Output every entry below word for word, without its pictures.

Screenshot grounding data:
== Segment start ==

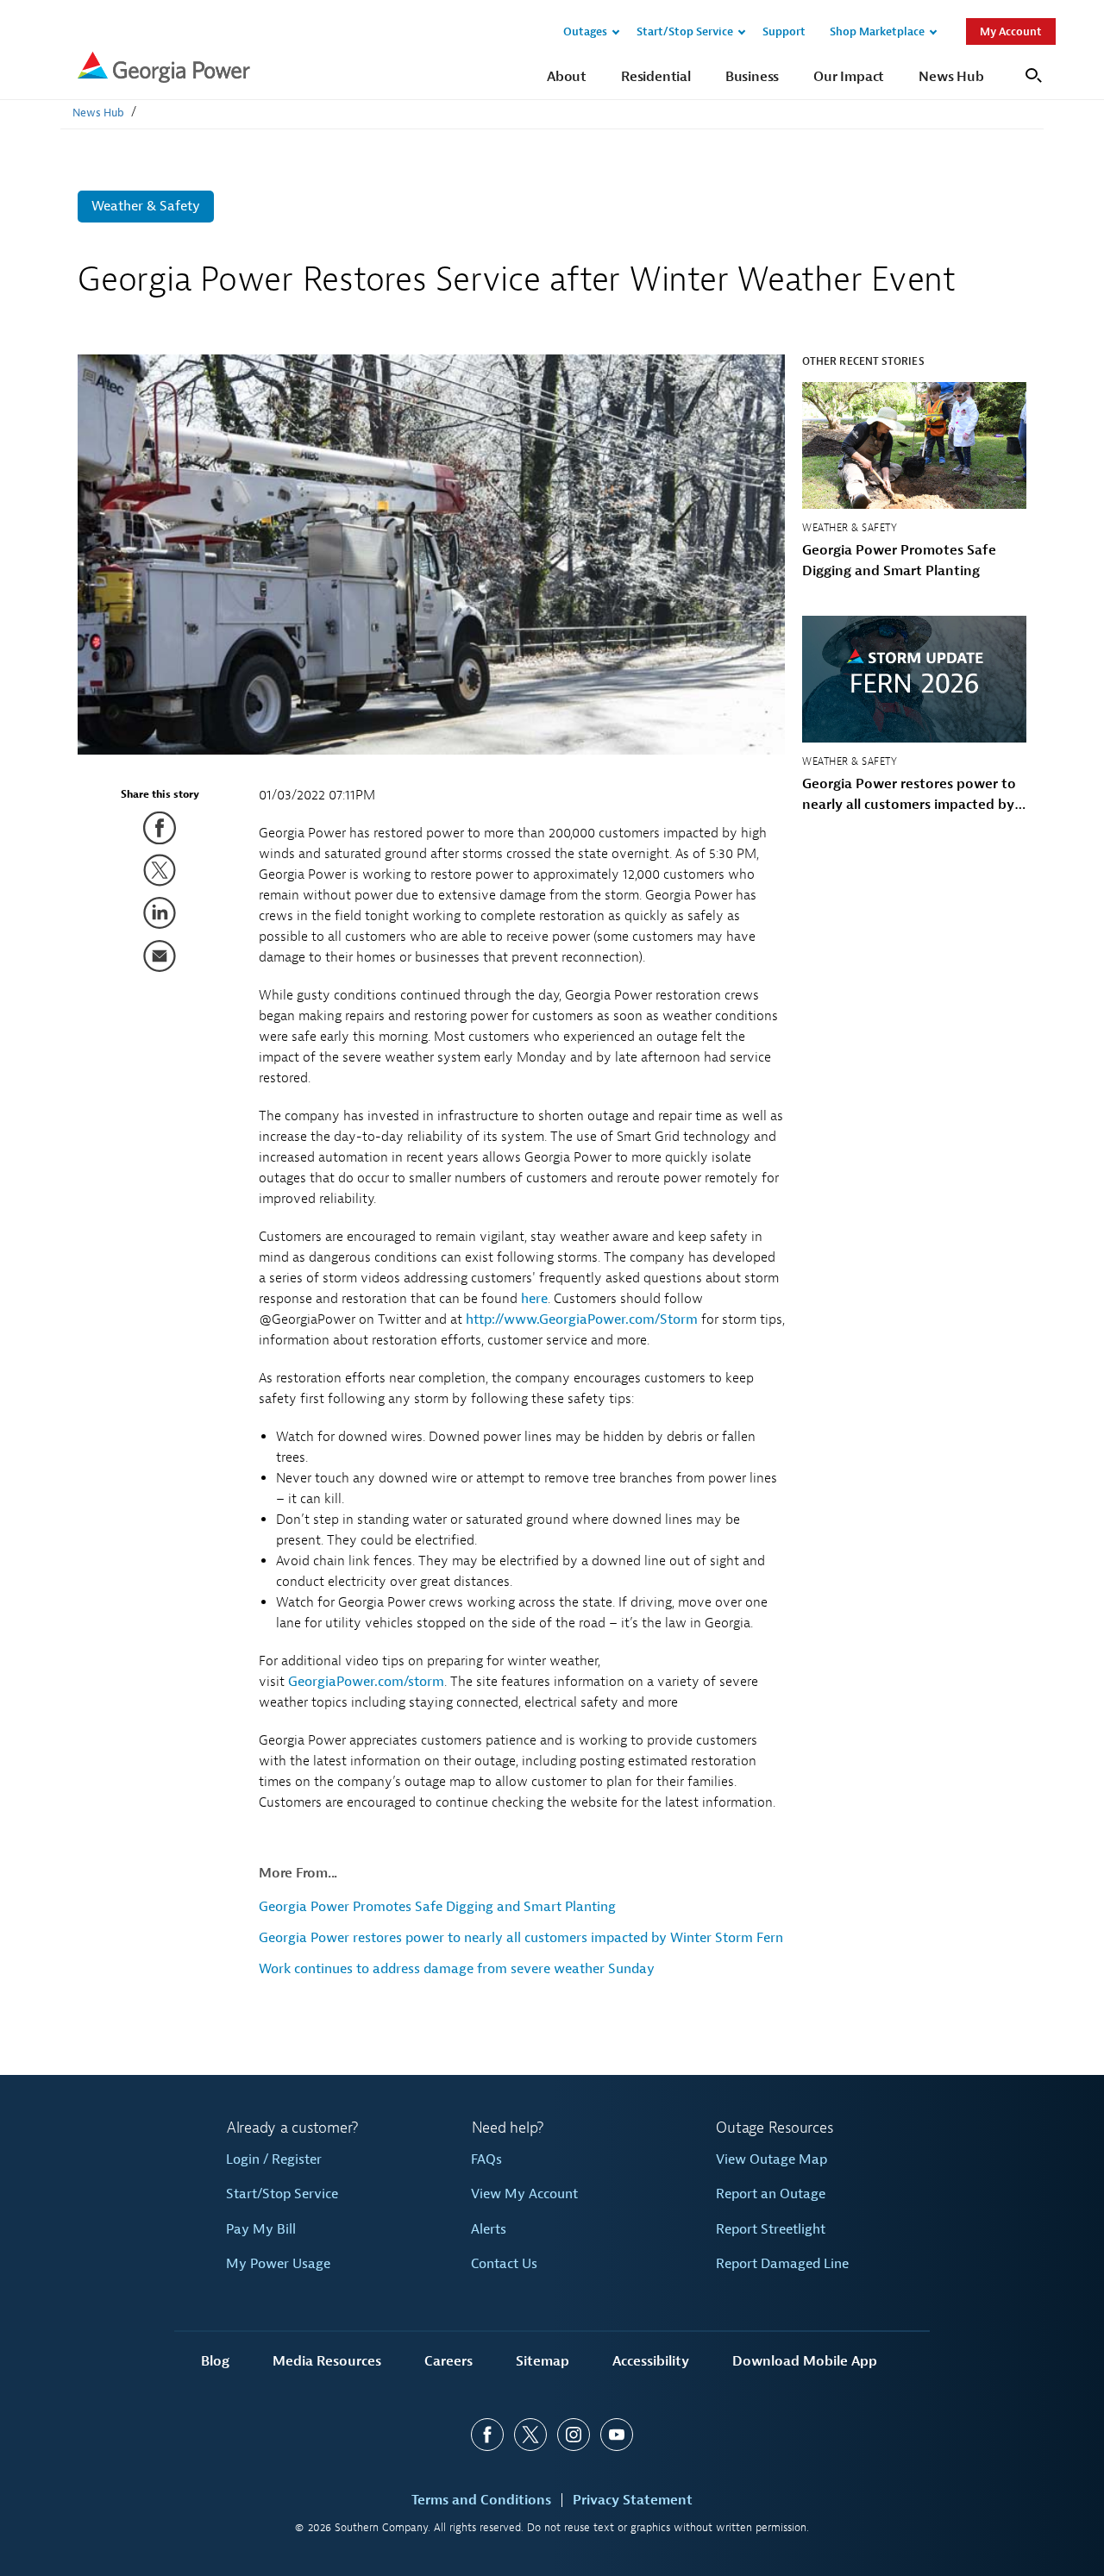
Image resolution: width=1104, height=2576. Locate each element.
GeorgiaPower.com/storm (366, 1681)
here (534, 1298)
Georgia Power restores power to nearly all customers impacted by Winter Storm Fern (521, 1937)
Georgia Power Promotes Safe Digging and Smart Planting (437, 1906)
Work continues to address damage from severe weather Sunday (457, 1968)
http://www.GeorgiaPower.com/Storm (582, 1319)
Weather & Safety (145, 206)
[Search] (1031, 73)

== Segment end ==

# Answer to the problem:
Image resolution: width=1104, height=2576. Locate each element.
GeorgiaPower.com/storm (366, 1681)
here (534, 1298)
Georgia Power restores power to nearly all customers impacted by Winter Storm Fern (521, 1937)
Georgia Power Promotes Safe Digging and Smart Planting (437, 1906)
Work continues to address damage from severe weather Sunday (457, 1968)
http://www.GeorgiaPower.com/Storm (582, 1319)
Weather & Safety (145, 206)
[Search] (1031, 73)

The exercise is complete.